What to do => Reproduce the listing below line for line, keeping every character unchanged.

"""

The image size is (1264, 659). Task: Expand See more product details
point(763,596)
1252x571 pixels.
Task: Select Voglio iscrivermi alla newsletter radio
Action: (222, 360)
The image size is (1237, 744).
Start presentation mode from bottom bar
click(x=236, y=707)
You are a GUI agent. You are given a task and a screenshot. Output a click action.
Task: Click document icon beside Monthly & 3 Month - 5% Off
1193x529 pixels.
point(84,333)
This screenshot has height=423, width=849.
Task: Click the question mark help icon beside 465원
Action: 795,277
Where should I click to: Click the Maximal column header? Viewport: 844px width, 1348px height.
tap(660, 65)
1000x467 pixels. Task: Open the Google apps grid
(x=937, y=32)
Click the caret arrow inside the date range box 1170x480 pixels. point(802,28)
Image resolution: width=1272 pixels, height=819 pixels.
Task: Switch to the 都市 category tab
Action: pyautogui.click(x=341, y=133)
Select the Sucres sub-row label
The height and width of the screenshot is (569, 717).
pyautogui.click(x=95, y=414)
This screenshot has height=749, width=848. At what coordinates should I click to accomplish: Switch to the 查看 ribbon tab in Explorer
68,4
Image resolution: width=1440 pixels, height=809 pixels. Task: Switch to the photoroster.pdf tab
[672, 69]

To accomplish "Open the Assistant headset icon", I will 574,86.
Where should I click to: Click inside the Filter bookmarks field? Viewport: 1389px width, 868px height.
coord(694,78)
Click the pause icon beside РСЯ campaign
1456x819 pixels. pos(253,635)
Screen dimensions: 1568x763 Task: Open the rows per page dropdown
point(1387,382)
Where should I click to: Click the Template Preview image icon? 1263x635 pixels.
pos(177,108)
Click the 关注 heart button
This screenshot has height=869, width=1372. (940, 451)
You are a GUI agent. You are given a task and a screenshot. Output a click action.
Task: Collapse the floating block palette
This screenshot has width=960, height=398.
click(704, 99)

"""

Reply =>
The image size is (1264, 659). Task: Expand See more product details
point(763,596)
1252x571 pixels.
Task: Select Voglio iscrivermi alla newsletter radio
Action: (222, 360)
The image size is (1237, 744).
Start presentation mode from bottom bar
click(x=236, y=707)
You are a GUI agent. You are given a task and a screenshot. Output a click action.
Task: Click document icon beside Monthly & 3 Month - 5% Off
1193x529 pixels.
point(84,333)
This screenshot has height=423, width=849.
Task: Click the question mark help icon beside 465원
Action: 795,277
Where should I click to: Click the Maximal column header? Viewport: 844px width, 1348px height.
tap(660, 65)
1000x467 pixels. Task: Open the Google apps grid
(x=937, y=32)
Click the caret arrow inside the date range box 1170x480 pixels. point(802,28)
Image resolution: width=1272 pixels, height=819 pixels.
Task: Switch to the 都市 category tab
Action: pyautogui.click(x=341, y=133)
Select the Sucres sub-row label
The height and width of the screenshot is (569, 717).
pyautogui.click(x=95, y=414)
This screenshot has height=749, width=848. At what coordinates should I click to accomplish: Switch to the 查看 ribbon tab in Explorer
68,4
Image resolution: width=1440 pixels, height=809 pixels. Task: Switch to the photoroster.pdf tab
[672, 69]

To accomplish "Open the Assistant headset icon", I will 574,86.
Where should I click to: Click inside the Filter bookmarks field? Viewport: 1389px width, 868px height.
coord(694,78)
Click the pause icon beside РСЯ campaign
1456x819 pixels. pos(253,635)
Screen dimensions: 1568x763 Task: Open the rows per page dropdown
point(1387,382)
Where should I click to: Click the Template Preview image icon? 1263x635 pixels.
pos(177,108)
Click the 关注 heart button
This screenshot has height=869, width=1372. (940, 451)
You are a GUI agent. You are given a task and a screenshot. Output a click action.
Task: Collapse the floating block palette
This screenshot has width=960, height=398.
click(704, 99)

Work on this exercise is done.